Put every line of the data below into a numbered list, leaving out blank lines. Leave the pictures out of your answer.
[start]
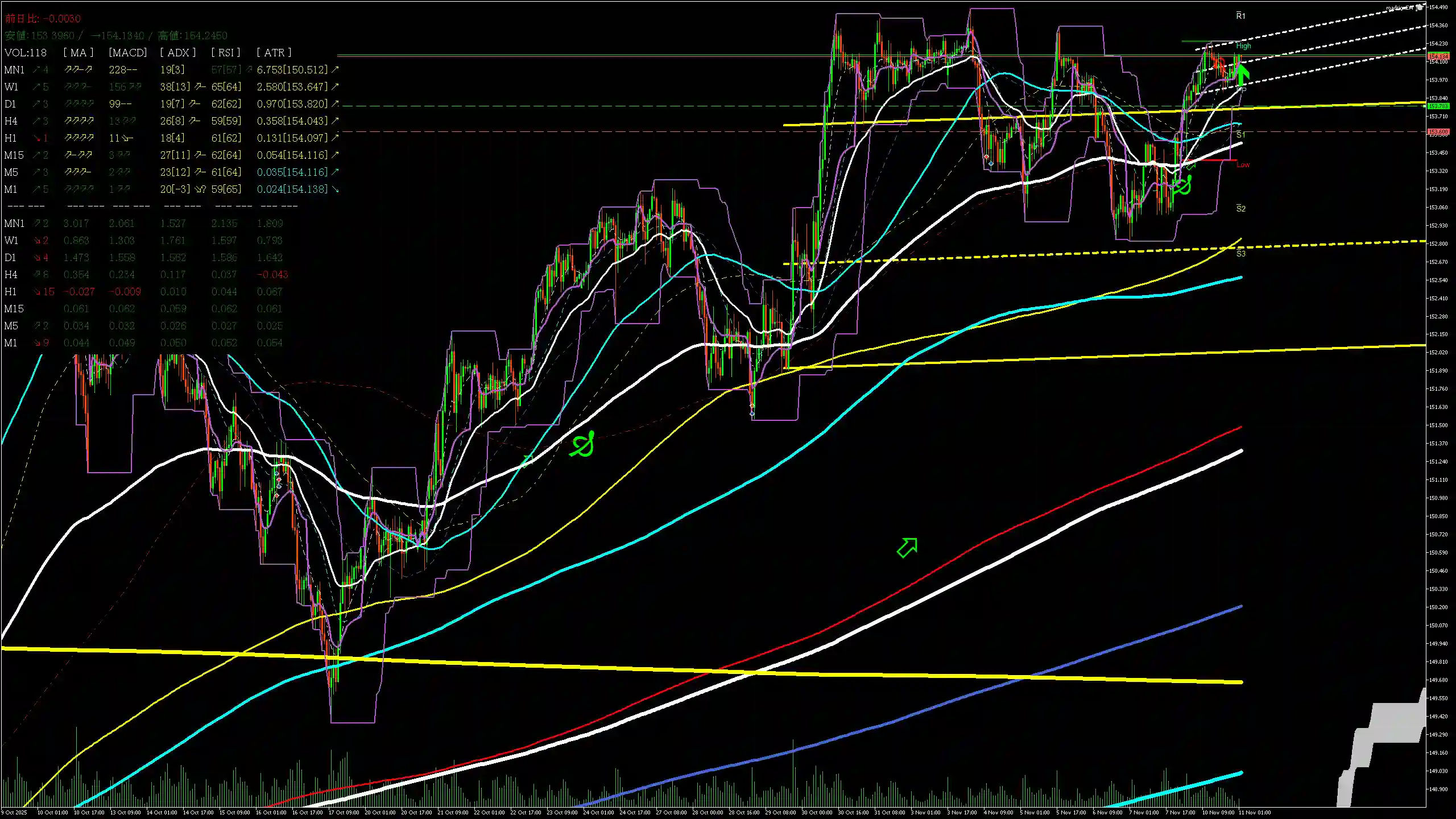Select the [ATR] column header
This screenshot has height=819, width=1456.
click(274, 52)
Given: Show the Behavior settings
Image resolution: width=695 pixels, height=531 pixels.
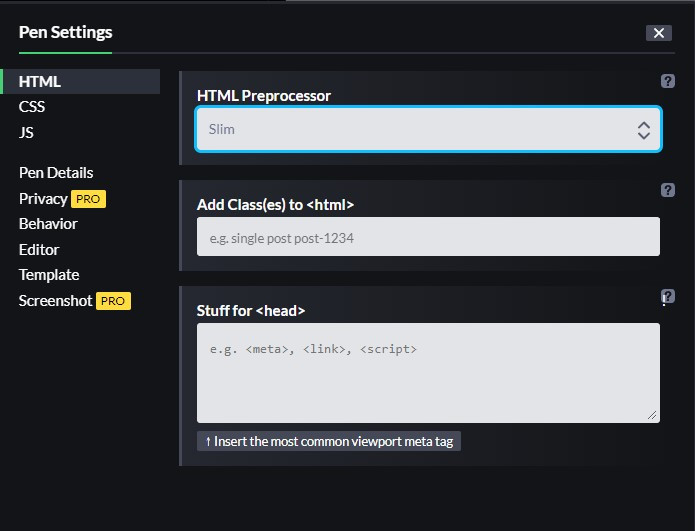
[end]
▶ **RESULT OF THIS TASK**:
1. Select the [ATR] column header
2. This screenshot has height=819, width=1456.
3. click(274, 52)
4. Given: Show the Behavior settings
5. Image resolution: width=695 pixels, height=531 pixels.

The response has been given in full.